◆ EXERCISE TASKS ◆
A - In the mailing-list reply about insmod and modprobe, why does modprobe load the module that insmod refuses?
B - Summarize the mailing-list reply about insmod and modprobe in two sentences.
C - List every header field name that appears at the start of a line in the mailing-list reply about insmod and modprobe, from "From" through "Message-ID".

◆ TEXT SEGMENT ◆
- Opening Delimiter -
[21559] in bugtraq
Re: insmod/modprobe behaviour in regards to non-root-owned modules
daemon@ATHENA.MIT.EDU (Keith Owens)
Tue Jul 17 11:00:55 2001
From: Keith Owens <kaos@ocs.com.au>
To: Toby Corkindale <tjcorkin@sa.pracom.com.au>
Cc: bugtraq@securityfocus.com
In-reply-to: Your message of "Tue, 17 Jul 2001 15:18:31 +0930."
<Pine.LNX.4.33.0107171456110.26570-100000@localhost.localdomain>
Mime-Version: 1.0
Content-Type: text/plain; charset=us-ascii
Date: Tue, 17 Jul 2001 16:15:52 +1000
Message-ID: <3934.995350552@kao2.melbourne.sgi.com>
On Tue, 17 Jul 2001 15:18:31 +0930 (CST),
Toby Corkindale <tjcorkin@sa.pracom.com.au> wrote:
>According to the manual page for insmod, insmod should refuse
>to install a non-root-owned module, since otherwise exploits relating to
>compromised user accounts who own modules, or else a compromised
>modules.dep, are available.
>
>I would assume modprobe should follow this behaviour.
>However, see the below transcript for an example of modprobe differing.
>
>The insmod correctly denies to load the module, but modprobe happily
>installs it! (Note that modprobe is actually just a symlink to insmod,
>which checks the argv[0] to determine mode to run)
It loads because modprobe is trusting the data in modules.dep. You can
only get into this situation by one of two actions:
(1) root ran depmod with -r to allow modules not owned by root
(2) the module was originally owned by root but root changed the
owner or installed a new version, in either case they have not
run depmod after the change.
modules.dep is a trusted file. root builds it by hand or via a startup
script. If root changes the modules without refreshing modules.dep
then you have GIGO.
AFAICT you need root to do this, to update files and/or permissions in
/lib/modules. If you can reproduce the problem without requiring root
privileges at some stage and without using depmod -r then it is a bug.
Otherwise "root can destroy a system", this is not news.
- Closing Delimiter -
◆ DATA ◆
- Opening Delimiter -
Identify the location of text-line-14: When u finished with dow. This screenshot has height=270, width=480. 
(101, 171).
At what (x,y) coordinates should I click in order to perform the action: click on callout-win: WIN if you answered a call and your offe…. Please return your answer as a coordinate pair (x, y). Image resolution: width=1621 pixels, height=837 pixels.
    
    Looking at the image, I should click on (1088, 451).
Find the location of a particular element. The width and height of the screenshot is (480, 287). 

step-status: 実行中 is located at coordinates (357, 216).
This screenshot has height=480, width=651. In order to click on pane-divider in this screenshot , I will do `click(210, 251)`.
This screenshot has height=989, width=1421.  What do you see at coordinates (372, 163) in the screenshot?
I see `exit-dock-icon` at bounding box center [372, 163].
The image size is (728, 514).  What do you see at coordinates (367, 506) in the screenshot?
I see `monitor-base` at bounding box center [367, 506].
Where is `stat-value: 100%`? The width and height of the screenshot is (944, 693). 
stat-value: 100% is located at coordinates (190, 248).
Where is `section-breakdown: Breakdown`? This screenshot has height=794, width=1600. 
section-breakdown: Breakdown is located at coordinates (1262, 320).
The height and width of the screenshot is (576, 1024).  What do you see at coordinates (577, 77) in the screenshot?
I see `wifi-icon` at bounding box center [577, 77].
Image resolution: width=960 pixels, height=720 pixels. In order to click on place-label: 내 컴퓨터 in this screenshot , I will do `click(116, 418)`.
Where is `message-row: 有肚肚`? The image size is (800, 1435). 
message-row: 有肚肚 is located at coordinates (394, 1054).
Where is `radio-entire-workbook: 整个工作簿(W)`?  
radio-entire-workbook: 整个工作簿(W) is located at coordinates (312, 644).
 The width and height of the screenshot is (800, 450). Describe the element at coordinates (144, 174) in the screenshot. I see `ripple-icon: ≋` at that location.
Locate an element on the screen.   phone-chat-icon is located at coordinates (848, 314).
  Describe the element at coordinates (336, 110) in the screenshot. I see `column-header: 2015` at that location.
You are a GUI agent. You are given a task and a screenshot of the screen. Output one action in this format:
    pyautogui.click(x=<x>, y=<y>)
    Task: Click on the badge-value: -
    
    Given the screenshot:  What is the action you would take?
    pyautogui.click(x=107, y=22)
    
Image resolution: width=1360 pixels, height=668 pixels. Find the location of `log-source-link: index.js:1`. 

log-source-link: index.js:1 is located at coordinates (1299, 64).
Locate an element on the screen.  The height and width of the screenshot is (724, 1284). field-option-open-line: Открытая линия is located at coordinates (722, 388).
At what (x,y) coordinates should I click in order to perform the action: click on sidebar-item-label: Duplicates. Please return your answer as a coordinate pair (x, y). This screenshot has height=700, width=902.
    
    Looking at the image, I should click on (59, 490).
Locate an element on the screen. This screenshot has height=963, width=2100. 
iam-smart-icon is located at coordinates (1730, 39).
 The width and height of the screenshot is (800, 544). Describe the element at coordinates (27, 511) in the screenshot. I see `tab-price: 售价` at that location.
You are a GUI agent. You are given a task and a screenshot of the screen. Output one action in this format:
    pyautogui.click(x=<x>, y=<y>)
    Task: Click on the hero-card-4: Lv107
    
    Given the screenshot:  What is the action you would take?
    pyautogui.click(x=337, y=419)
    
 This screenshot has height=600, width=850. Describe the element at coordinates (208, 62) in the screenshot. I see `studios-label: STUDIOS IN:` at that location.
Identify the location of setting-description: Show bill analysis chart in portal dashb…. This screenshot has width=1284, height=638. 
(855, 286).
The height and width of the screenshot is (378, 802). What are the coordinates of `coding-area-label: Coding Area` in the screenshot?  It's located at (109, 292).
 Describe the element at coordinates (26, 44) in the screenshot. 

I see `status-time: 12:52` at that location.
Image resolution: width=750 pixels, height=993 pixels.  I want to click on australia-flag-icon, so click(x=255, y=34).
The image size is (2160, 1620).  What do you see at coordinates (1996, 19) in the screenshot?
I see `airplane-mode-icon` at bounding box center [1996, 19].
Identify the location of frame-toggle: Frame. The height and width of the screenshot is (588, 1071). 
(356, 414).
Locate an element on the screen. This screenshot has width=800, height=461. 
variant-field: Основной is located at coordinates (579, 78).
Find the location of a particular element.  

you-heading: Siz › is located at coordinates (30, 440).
- Closing Delimiter -
◆ EXPECTED OUTPUTS ◆
A - Modprobe trusts the data in modules.dep.

B - Modprobe loads a non-root-owned module because it trusts modules.dep, a file that root builds by hand or through a startup script. That situation arises only if root ran depmod with -r or changed the module without rerunning depmod, so it counts as a bug only if it can be reproduced without root privileges and without depmod -r.

C - From, To, Cc, In-reply-to, Mime-Version, Content-Type, Date, Message-ID